Recorded data:
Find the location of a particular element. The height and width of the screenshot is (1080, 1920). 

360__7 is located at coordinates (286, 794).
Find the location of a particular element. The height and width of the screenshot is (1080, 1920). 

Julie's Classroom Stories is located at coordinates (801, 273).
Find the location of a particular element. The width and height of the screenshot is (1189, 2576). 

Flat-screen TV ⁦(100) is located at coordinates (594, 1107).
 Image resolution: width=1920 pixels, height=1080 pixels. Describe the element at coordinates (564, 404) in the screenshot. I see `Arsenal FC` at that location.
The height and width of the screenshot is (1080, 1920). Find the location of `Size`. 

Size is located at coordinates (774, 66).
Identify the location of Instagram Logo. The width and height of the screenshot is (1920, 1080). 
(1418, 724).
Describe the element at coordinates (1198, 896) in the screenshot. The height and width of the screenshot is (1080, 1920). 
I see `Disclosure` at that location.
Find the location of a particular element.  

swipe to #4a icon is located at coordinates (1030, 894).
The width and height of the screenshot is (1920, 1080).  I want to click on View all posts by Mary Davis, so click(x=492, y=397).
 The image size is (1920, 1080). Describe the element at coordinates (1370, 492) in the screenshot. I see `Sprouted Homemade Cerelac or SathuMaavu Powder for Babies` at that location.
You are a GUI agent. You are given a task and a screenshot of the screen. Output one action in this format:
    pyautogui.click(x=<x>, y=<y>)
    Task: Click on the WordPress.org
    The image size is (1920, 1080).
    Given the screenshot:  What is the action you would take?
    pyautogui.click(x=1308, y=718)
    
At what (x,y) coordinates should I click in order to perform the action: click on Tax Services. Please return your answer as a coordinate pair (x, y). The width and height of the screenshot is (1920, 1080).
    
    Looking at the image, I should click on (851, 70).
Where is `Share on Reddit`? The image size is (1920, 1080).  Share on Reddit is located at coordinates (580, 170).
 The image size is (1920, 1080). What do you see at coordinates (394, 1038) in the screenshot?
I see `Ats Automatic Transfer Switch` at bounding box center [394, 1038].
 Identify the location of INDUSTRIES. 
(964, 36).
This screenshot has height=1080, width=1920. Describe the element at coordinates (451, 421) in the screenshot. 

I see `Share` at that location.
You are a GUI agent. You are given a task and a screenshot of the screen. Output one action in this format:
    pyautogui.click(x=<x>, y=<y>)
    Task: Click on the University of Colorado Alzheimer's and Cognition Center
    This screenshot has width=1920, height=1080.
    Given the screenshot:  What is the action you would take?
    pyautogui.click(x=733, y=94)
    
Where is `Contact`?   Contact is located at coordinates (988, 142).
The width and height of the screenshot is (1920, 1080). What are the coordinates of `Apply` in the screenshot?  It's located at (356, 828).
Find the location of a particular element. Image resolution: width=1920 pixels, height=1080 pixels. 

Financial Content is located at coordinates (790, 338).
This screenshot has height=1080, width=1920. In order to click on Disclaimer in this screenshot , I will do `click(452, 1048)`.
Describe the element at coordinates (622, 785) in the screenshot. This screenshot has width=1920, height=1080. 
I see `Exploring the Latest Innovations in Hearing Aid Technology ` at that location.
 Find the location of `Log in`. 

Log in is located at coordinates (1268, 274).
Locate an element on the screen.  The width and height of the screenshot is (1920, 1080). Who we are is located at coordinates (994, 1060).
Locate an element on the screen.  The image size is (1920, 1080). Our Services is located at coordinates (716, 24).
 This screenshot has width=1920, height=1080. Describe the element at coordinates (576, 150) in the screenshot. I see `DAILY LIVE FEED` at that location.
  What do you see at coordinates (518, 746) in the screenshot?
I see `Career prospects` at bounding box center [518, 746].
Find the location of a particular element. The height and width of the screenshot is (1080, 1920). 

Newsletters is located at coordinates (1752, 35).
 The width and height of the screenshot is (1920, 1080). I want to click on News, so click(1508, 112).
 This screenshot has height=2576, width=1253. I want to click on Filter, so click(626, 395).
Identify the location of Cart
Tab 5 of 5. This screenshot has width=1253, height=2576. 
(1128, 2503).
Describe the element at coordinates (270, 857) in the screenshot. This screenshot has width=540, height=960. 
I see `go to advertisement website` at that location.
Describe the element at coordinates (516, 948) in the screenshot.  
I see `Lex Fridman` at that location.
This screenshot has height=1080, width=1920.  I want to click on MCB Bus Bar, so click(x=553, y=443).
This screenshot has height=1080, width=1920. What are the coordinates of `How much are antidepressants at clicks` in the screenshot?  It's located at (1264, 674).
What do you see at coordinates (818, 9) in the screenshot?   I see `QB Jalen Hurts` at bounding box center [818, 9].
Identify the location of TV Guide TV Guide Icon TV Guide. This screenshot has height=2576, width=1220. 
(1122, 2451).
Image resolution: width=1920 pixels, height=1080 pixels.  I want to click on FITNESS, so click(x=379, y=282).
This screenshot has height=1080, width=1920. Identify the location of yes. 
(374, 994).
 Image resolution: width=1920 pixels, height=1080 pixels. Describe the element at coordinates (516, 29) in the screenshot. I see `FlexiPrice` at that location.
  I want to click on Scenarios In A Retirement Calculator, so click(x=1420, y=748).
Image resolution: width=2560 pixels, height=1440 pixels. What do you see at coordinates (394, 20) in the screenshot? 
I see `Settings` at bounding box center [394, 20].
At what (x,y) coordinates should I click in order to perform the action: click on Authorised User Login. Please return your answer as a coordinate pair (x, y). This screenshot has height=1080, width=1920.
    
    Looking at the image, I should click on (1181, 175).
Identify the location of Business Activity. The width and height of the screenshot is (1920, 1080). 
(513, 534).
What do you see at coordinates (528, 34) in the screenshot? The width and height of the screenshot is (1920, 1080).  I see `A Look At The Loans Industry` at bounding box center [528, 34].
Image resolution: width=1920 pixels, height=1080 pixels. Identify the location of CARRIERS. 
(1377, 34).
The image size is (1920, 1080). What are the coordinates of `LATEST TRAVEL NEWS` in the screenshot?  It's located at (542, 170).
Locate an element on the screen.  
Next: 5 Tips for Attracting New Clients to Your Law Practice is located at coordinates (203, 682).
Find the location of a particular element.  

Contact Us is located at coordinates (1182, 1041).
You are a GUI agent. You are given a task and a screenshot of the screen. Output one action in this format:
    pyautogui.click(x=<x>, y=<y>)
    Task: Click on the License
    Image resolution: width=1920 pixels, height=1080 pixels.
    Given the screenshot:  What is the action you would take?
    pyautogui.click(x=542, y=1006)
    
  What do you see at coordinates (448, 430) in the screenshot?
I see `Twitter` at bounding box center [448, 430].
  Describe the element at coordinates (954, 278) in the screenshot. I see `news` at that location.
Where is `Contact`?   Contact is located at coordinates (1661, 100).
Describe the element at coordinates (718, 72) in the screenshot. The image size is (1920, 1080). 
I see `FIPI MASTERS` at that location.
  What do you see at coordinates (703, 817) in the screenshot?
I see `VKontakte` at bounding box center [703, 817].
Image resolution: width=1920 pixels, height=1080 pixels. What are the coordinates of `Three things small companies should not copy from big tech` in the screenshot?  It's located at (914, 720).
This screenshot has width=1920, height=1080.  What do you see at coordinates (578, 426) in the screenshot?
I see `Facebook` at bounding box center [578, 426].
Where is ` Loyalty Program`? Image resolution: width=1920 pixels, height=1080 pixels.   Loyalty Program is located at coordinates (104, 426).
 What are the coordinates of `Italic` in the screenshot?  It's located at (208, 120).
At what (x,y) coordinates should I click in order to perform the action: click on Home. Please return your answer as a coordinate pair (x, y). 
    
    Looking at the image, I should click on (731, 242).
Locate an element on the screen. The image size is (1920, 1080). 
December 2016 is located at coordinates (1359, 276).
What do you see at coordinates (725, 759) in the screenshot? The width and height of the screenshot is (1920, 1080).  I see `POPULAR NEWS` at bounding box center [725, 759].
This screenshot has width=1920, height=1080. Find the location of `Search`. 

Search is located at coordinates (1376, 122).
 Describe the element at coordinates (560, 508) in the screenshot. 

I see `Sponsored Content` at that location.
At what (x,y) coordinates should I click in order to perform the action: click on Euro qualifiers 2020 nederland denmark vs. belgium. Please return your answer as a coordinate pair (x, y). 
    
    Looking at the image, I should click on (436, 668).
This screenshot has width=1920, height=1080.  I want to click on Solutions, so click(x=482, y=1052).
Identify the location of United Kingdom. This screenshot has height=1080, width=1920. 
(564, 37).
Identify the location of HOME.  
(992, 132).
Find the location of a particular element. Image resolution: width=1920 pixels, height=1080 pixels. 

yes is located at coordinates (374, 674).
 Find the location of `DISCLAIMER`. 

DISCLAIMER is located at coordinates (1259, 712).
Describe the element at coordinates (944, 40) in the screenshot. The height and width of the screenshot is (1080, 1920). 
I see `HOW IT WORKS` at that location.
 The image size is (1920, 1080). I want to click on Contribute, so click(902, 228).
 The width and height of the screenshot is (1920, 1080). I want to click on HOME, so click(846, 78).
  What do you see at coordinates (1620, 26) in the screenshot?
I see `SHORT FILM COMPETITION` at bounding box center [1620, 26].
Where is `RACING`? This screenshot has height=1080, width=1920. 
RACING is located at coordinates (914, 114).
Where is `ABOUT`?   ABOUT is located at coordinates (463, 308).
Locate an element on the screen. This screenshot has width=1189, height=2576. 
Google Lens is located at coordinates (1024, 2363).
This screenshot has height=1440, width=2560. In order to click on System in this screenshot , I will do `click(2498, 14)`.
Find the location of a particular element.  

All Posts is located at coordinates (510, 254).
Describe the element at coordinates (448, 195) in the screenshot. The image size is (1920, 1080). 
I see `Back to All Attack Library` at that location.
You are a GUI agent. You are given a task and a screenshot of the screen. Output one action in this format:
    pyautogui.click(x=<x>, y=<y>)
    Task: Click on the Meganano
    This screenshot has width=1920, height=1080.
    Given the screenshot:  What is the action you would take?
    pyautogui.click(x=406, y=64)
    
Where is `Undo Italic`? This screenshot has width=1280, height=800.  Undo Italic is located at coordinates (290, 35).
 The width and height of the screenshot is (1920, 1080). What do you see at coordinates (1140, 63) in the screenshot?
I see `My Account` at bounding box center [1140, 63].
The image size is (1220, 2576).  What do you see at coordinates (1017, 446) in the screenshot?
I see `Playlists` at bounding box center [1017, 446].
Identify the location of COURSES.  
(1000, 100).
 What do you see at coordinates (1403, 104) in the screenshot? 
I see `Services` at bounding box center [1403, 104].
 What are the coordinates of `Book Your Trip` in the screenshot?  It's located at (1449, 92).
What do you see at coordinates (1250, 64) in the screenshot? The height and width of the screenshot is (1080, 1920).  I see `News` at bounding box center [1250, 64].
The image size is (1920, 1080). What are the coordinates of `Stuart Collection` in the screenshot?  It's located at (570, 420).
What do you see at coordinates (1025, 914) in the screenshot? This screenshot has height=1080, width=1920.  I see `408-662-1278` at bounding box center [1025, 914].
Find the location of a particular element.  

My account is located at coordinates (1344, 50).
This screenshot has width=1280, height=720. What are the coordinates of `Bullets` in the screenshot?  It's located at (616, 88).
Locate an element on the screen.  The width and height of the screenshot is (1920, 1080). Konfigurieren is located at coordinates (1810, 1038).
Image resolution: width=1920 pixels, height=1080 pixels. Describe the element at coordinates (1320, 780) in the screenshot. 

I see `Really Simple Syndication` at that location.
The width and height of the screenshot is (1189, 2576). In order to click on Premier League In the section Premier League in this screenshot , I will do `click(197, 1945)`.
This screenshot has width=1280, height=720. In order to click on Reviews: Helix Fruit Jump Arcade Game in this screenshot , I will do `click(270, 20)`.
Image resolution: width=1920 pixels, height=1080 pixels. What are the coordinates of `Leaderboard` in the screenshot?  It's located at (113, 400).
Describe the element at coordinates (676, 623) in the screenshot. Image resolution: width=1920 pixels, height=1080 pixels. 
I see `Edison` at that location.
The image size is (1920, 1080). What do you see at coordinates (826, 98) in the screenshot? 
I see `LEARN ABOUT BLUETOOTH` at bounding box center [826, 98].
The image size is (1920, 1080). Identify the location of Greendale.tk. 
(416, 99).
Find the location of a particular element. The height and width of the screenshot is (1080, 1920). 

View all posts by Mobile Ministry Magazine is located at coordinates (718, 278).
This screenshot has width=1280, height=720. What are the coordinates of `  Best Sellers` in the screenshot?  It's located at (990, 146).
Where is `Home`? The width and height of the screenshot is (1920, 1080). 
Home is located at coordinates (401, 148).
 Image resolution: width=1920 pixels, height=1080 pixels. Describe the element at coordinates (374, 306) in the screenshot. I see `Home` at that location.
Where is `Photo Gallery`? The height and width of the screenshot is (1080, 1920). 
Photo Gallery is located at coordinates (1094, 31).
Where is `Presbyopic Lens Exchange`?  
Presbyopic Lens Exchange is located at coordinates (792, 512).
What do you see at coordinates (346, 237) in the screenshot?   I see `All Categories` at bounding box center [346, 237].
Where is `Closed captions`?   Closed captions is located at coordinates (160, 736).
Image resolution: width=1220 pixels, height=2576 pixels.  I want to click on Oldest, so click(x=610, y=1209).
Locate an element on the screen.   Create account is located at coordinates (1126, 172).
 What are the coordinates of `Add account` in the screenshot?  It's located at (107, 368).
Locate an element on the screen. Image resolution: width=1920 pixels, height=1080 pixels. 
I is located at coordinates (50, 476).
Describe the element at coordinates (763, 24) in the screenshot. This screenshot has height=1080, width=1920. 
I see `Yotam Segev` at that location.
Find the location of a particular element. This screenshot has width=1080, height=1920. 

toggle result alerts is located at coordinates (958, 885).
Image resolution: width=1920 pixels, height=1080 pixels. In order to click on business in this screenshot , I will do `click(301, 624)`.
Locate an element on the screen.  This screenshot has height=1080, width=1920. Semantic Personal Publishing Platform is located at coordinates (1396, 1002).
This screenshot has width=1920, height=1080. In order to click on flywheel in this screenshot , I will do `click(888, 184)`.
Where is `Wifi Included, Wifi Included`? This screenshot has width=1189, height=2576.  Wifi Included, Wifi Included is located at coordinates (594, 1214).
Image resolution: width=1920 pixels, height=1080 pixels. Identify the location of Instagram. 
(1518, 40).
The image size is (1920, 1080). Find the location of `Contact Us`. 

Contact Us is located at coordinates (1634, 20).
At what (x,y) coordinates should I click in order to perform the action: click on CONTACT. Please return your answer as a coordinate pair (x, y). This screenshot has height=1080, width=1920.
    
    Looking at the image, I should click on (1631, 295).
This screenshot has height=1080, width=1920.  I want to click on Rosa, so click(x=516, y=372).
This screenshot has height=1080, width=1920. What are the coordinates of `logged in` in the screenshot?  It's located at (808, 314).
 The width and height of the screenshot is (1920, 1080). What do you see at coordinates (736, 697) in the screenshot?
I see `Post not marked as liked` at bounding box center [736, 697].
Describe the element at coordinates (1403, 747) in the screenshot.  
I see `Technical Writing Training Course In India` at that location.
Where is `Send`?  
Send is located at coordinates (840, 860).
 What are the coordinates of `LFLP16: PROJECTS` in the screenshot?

Problem details: Gather every line of the items above that contains the string "Italic", matching case exactly.

Answer in full:
 What are the coordinates of `Italic` in the screenshot?  It's located at (208, 120).
Where is `Undo Italic`? This screenshot has width=1280, height=800.  Undo Italic is located at coordinates (290, 35).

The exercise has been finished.